• What the task requires:
Reproduce word for word the lines below, starting at the line that contains "The image size" and continuing through the last line. Leave the pictures out of your answer.

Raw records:
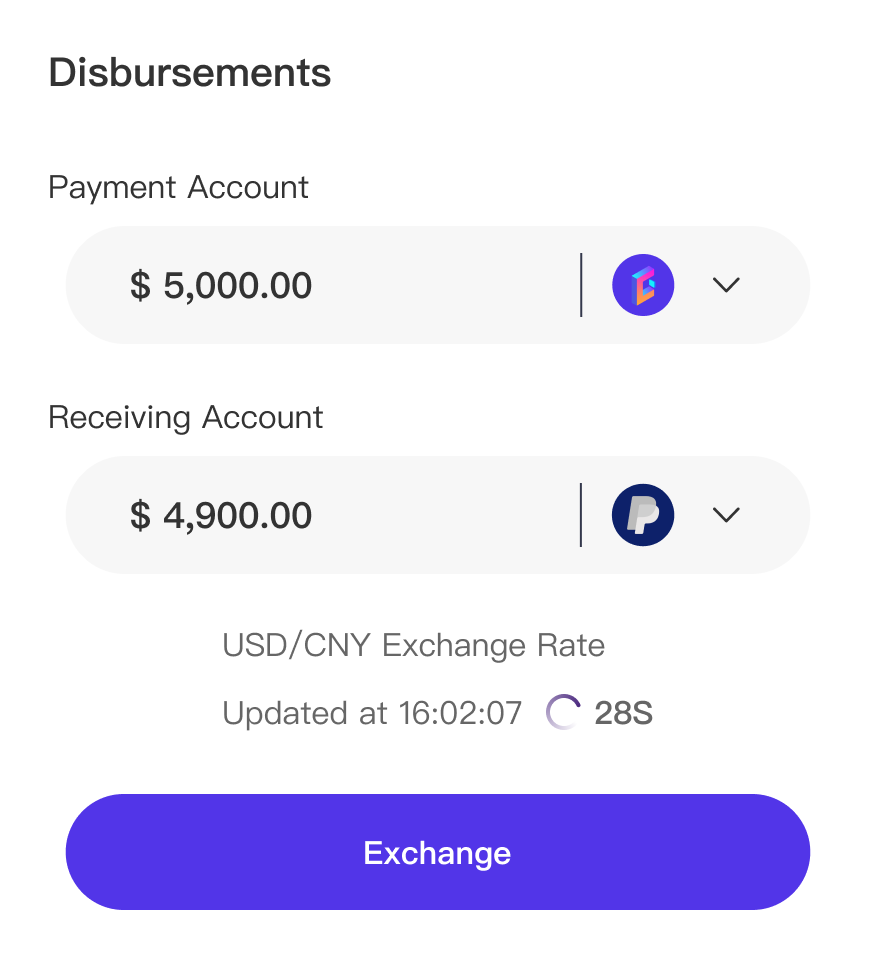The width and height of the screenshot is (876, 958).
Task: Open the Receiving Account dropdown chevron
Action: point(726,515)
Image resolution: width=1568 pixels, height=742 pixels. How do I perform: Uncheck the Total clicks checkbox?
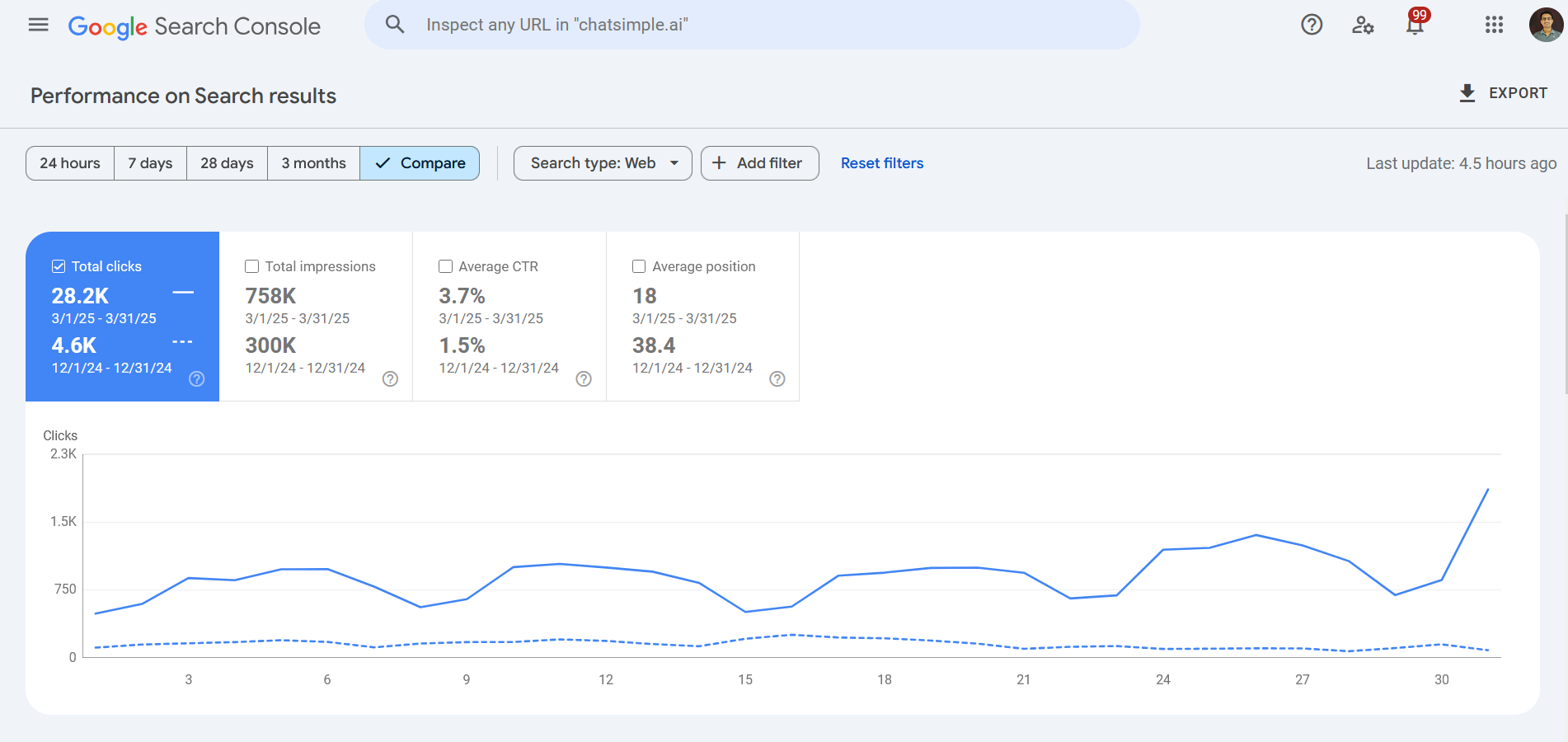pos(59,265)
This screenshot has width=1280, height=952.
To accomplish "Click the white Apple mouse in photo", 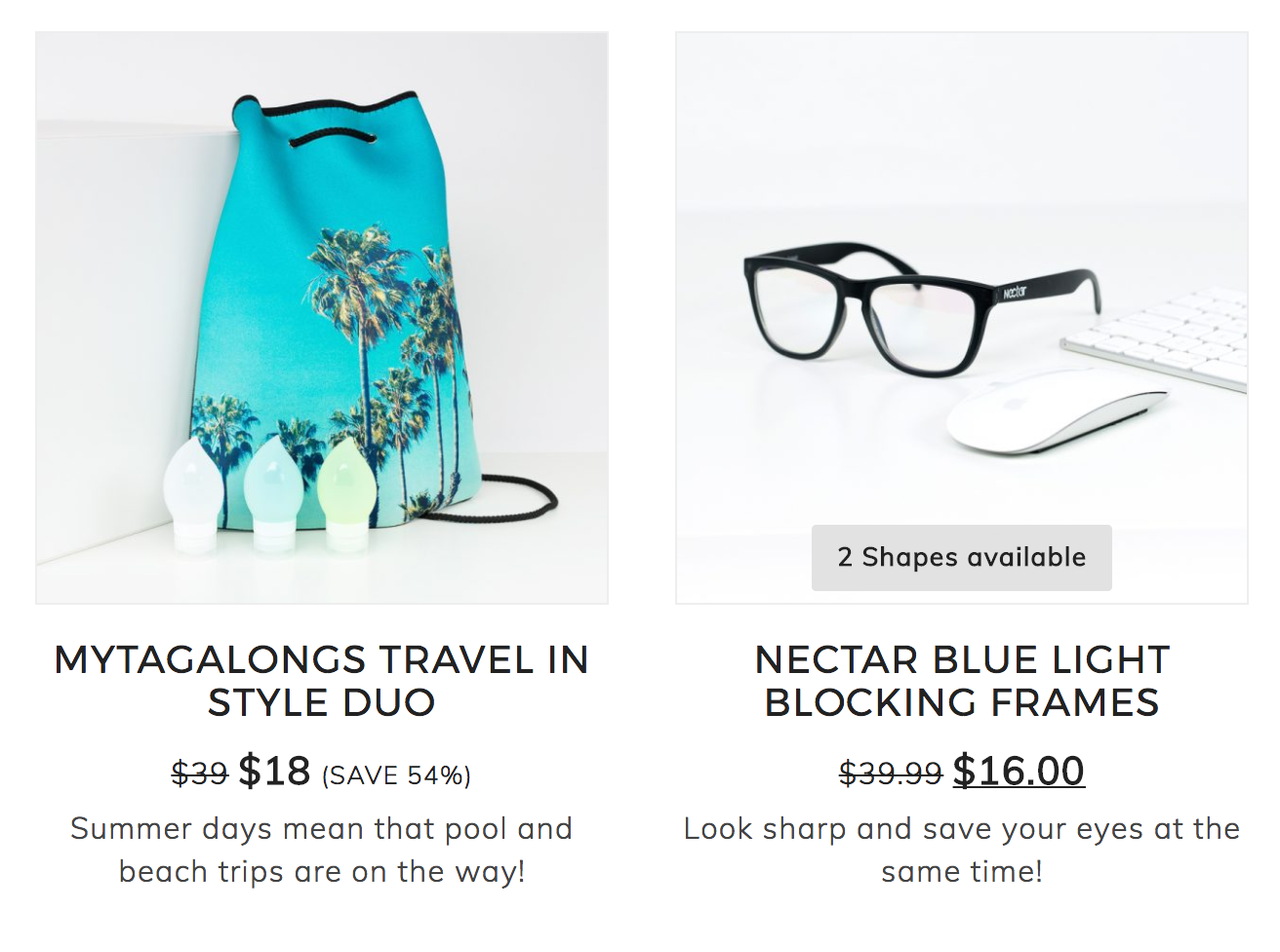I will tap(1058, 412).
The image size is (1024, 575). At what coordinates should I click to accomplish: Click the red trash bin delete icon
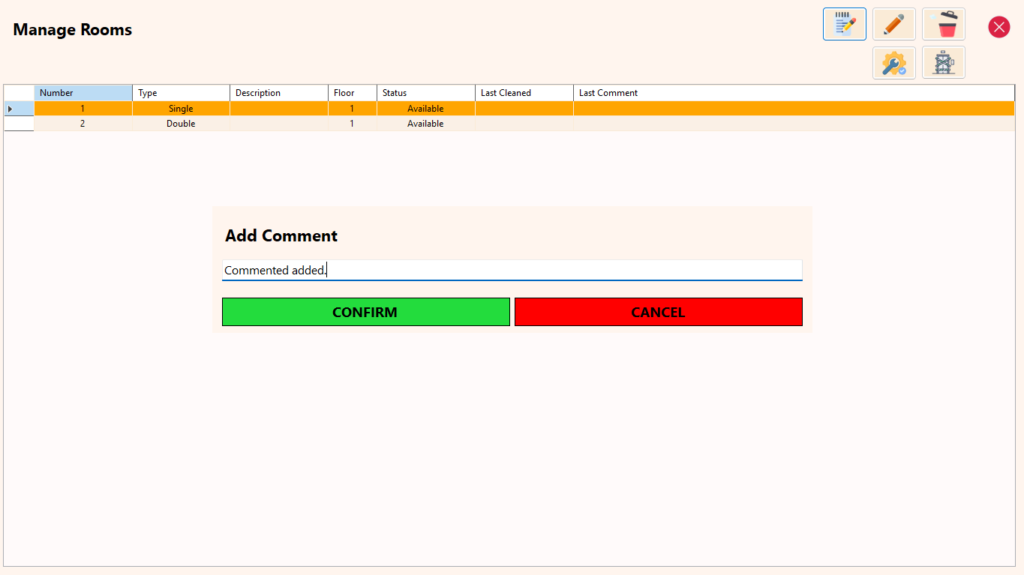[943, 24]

• The reply:
The image size is (1024, 575). At what coordinates should I click to accomplish: Click the red trash bin delete icon
[943, 24]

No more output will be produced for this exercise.